What to do
Write only the number of lines in the entries below that contain the word "search".

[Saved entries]
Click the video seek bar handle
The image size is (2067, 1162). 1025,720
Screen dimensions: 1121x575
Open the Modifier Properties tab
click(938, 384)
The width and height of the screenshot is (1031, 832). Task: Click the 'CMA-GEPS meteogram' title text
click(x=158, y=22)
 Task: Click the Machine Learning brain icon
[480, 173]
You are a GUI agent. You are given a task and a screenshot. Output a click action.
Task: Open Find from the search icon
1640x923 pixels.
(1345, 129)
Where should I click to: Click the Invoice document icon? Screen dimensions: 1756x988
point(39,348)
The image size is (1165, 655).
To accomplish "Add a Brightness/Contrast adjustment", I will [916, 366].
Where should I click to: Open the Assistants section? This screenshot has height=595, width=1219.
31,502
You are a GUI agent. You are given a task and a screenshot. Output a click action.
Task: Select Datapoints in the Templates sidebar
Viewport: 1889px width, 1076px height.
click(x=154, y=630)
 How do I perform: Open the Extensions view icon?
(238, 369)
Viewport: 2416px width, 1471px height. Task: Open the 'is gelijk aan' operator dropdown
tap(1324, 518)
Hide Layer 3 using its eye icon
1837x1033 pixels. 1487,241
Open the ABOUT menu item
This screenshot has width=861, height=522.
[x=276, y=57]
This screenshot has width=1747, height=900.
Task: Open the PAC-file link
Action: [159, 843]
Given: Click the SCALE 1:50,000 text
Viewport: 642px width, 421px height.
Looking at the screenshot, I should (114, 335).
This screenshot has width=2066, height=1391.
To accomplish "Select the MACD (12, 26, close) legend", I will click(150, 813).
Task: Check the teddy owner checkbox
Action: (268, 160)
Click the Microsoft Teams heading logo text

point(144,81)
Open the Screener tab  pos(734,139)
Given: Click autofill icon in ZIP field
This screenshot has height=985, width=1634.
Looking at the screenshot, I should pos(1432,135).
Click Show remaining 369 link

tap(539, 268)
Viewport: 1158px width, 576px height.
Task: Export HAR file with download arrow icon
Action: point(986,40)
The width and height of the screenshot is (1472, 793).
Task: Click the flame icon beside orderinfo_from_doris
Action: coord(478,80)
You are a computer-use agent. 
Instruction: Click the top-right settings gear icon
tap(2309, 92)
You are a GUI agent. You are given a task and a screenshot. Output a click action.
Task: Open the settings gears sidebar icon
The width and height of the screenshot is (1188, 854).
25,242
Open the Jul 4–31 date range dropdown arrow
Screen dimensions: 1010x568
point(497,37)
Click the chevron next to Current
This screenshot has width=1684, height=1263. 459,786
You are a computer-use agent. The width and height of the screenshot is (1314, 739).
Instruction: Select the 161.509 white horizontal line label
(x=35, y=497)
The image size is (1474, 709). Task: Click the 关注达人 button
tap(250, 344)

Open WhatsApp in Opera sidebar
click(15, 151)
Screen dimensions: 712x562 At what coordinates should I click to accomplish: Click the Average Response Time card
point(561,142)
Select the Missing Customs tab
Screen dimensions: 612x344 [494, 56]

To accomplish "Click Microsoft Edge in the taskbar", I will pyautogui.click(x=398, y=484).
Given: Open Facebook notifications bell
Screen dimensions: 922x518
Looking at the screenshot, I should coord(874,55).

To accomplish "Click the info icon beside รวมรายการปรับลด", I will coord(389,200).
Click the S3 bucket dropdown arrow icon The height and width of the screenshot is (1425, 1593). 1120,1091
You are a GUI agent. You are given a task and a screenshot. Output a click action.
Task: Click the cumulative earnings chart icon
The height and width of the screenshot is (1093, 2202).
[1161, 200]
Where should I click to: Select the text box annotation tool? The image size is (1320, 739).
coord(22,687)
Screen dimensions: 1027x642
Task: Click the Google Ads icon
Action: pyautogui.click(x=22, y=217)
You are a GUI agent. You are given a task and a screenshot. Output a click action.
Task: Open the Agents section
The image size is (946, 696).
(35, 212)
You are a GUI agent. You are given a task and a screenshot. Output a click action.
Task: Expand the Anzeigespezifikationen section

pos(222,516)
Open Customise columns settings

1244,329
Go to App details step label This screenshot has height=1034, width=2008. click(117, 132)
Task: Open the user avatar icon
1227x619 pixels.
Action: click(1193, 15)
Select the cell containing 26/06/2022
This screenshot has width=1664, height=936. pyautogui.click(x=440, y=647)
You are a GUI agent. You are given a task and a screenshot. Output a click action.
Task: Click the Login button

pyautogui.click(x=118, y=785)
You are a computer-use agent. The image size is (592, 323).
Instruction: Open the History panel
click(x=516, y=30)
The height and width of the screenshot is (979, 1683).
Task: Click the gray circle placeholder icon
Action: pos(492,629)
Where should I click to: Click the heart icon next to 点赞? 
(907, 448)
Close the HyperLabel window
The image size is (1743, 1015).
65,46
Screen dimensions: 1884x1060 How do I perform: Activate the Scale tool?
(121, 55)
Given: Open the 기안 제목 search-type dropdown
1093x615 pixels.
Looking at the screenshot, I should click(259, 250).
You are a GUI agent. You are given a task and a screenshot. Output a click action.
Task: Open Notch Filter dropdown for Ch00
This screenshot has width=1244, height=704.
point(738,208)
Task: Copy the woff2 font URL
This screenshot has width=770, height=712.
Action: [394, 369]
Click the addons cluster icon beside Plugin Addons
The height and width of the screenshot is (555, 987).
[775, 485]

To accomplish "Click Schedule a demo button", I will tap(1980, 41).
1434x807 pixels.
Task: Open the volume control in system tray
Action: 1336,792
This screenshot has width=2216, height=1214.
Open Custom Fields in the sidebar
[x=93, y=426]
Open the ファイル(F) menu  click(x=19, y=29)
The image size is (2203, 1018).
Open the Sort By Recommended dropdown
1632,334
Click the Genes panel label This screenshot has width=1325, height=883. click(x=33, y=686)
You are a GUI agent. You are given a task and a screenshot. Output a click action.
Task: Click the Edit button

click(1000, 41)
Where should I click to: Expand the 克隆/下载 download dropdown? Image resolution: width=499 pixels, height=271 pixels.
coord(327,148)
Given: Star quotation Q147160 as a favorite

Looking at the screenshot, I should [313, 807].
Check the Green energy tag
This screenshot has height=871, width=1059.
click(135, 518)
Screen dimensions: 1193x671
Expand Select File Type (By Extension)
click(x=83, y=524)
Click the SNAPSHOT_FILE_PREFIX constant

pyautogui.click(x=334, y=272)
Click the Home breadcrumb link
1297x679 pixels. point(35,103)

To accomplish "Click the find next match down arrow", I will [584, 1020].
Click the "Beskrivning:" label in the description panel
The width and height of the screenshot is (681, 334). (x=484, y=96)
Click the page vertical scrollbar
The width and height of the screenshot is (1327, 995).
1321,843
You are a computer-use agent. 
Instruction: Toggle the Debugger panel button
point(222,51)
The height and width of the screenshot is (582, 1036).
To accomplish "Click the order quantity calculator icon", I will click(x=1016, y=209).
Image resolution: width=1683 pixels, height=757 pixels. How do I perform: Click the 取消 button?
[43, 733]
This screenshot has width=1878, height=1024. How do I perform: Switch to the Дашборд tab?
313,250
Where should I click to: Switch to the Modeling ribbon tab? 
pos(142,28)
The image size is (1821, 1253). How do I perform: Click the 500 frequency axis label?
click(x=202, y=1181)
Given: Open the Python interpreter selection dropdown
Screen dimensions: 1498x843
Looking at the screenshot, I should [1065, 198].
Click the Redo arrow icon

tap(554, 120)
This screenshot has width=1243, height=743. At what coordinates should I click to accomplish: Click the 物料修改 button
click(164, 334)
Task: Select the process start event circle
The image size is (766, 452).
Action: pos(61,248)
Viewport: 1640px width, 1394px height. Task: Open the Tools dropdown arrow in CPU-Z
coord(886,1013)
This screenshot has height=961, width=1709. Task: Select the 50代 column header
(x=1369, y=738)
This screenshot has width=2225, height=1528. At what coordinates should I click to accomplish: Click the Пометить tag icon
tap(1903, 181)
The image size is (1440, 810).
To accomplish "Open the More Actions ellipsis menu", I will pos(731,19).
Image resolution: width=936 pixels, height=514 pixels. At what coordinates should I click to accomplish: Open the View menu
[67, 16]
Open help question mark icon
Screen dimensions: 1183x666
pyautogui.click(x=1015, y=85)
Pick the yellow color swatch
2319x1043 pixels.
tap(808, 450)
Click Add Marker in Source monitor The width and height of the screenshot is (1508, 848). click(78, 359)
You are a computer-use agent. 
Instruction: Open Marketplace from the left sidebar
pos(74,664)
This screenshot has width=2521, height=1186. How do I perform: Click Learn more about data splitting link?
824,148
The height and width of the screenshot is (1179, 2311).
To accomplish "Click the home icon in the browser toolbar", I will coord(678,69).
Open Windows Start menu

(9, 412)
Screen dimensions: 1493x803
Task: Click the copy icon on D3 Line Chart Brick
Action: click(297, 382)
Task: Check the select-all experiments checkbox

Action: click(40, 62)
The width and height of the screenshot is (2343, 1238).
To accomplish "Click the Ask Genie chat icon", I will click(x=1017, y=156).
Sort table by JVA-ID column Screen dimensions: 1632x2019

Solution to this exercise
2